Nonobstant le nommage, nous devrions avoir ici le même code. Ce qui est le cas. Pourtant, il y a une nette différence par le nom même des classes et des méthodes. Les mots ont leur importance, ne l’oubliez pas, parce qu’ils véhiculent la sémantique et donc la manière perçue des choses et des concepts.

Dans le premier cas, nous avons un objet techique et par son aspect technique, nous aurons tendance à penser technique et donc à oublier le métier derrière auquel s’inscrit cet objet. C’est pourquoi les DAO sont très souvent codés comme je l’ai illustré ici (et encore dans le meilleur des cas). Alors, certes, oui, le rôle d’un DAO est d’ordre technique ; il fait partie de l’infrastructure selon la dénomination en vigueur en DDD. Mais, selon l’approche orientée objet, sa technicité se doit d’être cachée par son interface. Autrement dit, son interface doit adhérer au modèle métier et tous les aspects techniques, que ce soit d’implémentation ou de responsabilité, se doivent être encapsulés.

Ainsi donc, si un DAO est un objet qui accède aux données persistées, donc un objet de convénience (comme les classes utilitaires par exemple), le Repository est, quant à lui, un objet qui représente un dépôt d’objets métier du domaine, ici dans notre exemple, les Vouchers. La sémantique, ici, a son importance. Le Repository est par conséquent lui aussi un objet métier, mais d’infrastructure, qui encaspule les détails techniques d’accès à la source de données. Aussi, le programmeur qui manipule ou code l’interface du Repository conserve une démarche mentale, et par conséquent une approche de programmation, avant tout orientée métier et non plus technique. La technique viendra seulement quand il s’agira de coder le corps des méthodes ; nous pouvons dire ici que l’étape, le processus, de codage technique est tout aussi encapsulé que l’implémentation.

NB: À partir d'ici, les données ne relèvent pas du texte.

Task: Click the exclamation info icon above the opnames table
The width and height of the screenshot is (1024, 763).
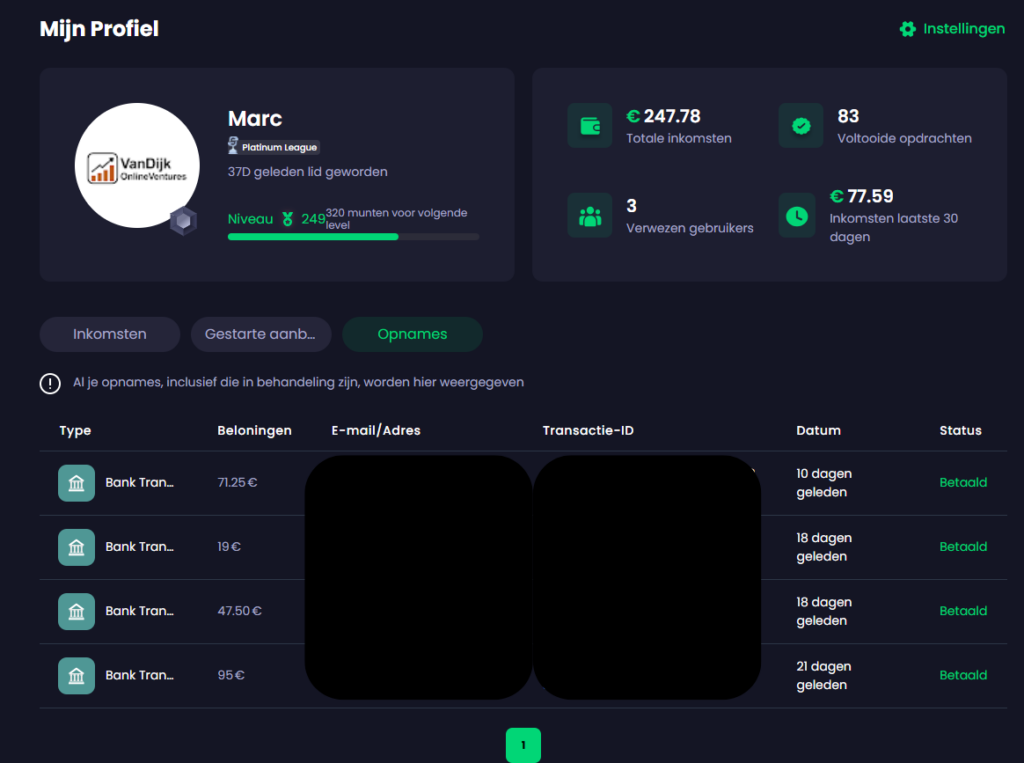Action: pos(49,383)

Avec un exemple très simple, j’espère avoir mis en exergue, même dans la réalisation d’un logiciel, l’importance des mots et des expressions dans le code. Les noms véhiculent la sémantique de chaque unité logicielle (classe, méthode, …) dans une programme. Par conséquent, les noms permettent non seulement de comprendre en un seul coup d’oeil le rôle et la représentation de l’unité logicielle dans le métier, mais ils participent aussi à ce que les développeurs gardent, sans rupture, une vision et une démarche mentale axée sur ce même métier.